# Permanent Indoor Ulster



## chr157y

I bought an Ulster in December and plan on keeping it as a permanent indoor observation hive. I haven't been able to find anyone else who has done this. When I ordered it from Brushy, the girl told me they kept one in their office with no problems. I just called again to ask them about it and the guy said the one in their office is empty and for display only.....? He said they recommend against keeping it permanently indoors......??? I'm not sure who was telling the truth. Anywho, I pick up packages on April 11th. One will be going in the Ulster. Any management recommendations? I plan on treating it like a back-up nuc (which I have also never done before), and am ok with taking it outside every 2 weeks to manage food and switching out frames. I'm just trying to figure out what I'm in for. Is there any easy way to refill their food other than opening it up completely? Should I put the feeder in the window to start with or should I leave it in the box? Once they're built up, should I leave them with 6 frames to work - 5 in the bottom and 1 in the top? I will only be closing them up for no more than 48 hours at a time periodically to take them to the kids school for presentations. During this time, I will be moving the queen into the upper chamber.


----------



## tech.35058

First, I am a relative newbie, take my advice with caution ....
From what I read the Ulster is just a 5 frame nuc with special top.
If you are getting 3 pound packages, that seems like a lot of bees for a nuc.
You don't say anything about outdoor access for the bees, like you plan to keep them indoors like an aquarium, or something. Confining the bees for a day or two at a time probably would be ok, but all the time, I don't think that's going to work.
Think "where do they poop?"
If I were going to set up a nuc as an observation hive, I think I would buy a small split from an established beekeeper, & be sure I had at least one empty frame so the bees would think they had room to grow, not be making swarm preparations due to crowding. I would plan on my observation nuc using frames of a common size with the rest of my hives , so that I could swap out a full frame for an empty one as needed.
I think I would put the nuc outside a window where I could watch them go about their business normally, and only pull a frame up to the observation area when "on display". Remember, bees like their hives nice & dark, but I do know of one indoor hive that is always on display. Keeping the frame feeder up there would probably be the correct plan for "not on display" configuration.
another disclaimer, I have never used a frame feeder either.
please let us know what you do, & how it works out.
good luck ... CE


----------



## gezellig

I'm anxious to hear what someone with experience has to say about this. I've been wondering myself. I've wanted to keep one, but I can't see how it would work for winter time when the inside of your house is warm, hence warming the observation hive. The bees wouldn't cluster or very little, and would think it warm outside, only to fly out into a blizzard or below optimum flying weather and drop dead.


----------



## chr157y

Thanks for the insight. They will certainly have access to the outside, through a clear tube. When we're not watching them, they will be covered by a wood pane and probably an additional piece of dark fabric. The Ulster actually comes with the the screen coverings that can be screwed into place with a removable screw. It's a wonderful design!

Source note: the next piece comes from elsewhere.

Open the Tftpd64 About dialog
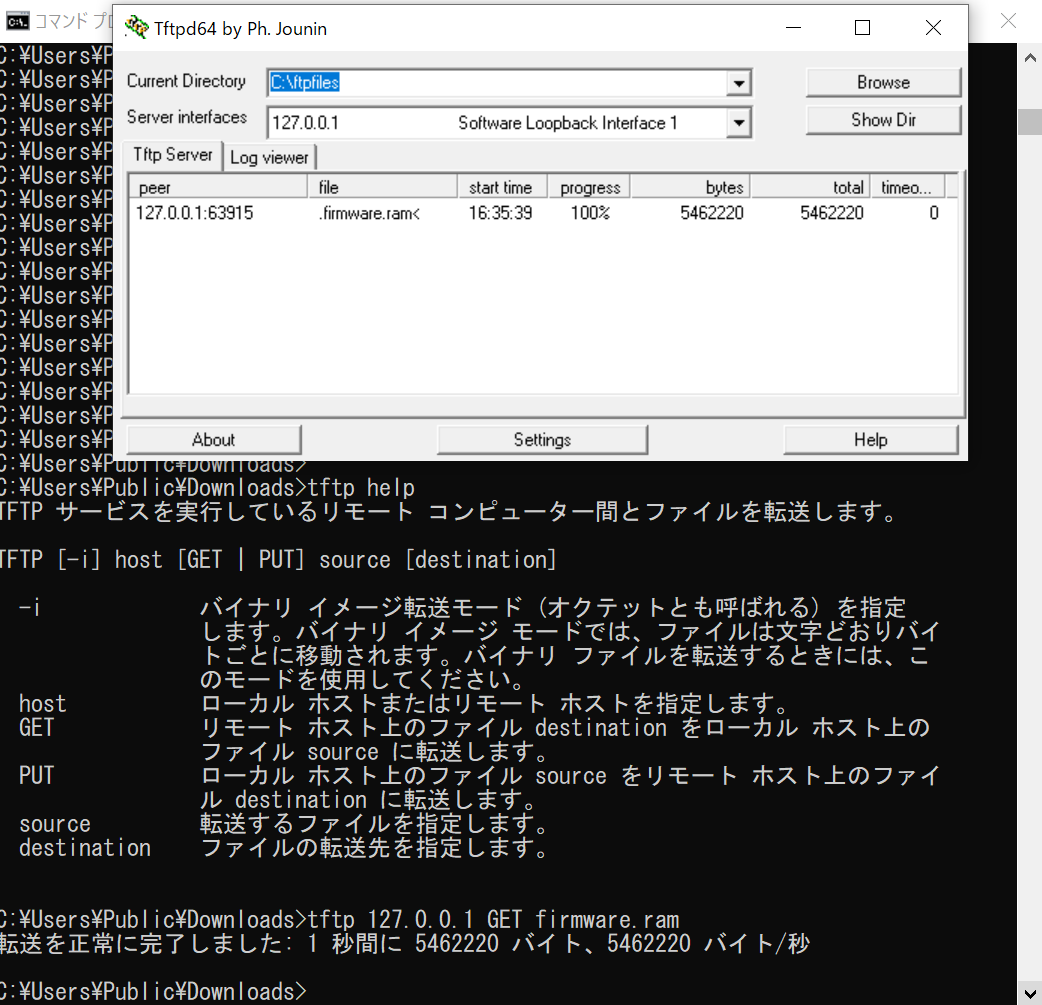This screenshot has height=1005, width=1042. coord(213,439)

I also think that a 3 lb package is a little too much. I'll let the queen lay up the observation hive, and then switch out the frames with my outdoor hive. My current lang is empty- drawn frames, but no bees. I have a package ordered for that hive too. I'll be adding a deep to it this year, so I can easily swap the frames. Last year I ran all mediums. I have two extra empty nuc boxes too, so I will probably split the Ulster soon after they build it up. We'll see how it goes. This is a first for me, so I'll be learning as I go. I haven't been able to find anyone who keeps an Ulster indoors full time, which is probably very telling! lol. To give them more room, I've been thinking about supering the Ulster. I have medium 5 frame boxes ordered. Not sure how that would work......?

It is going to been an incredibly eclectic apiary. An outdoor, observation top bar, indoor nuc observation hive, an a full size outdoor lang. What a mess!


----------



## Michael Bush

I thought about trying it, but haven't. Partly I'm worried about how little I can tell about how it's doing...


----------



## tech.35058

chr157y said:


> Thanks for the insight. They will certainly have access to the outside, through a clear tube.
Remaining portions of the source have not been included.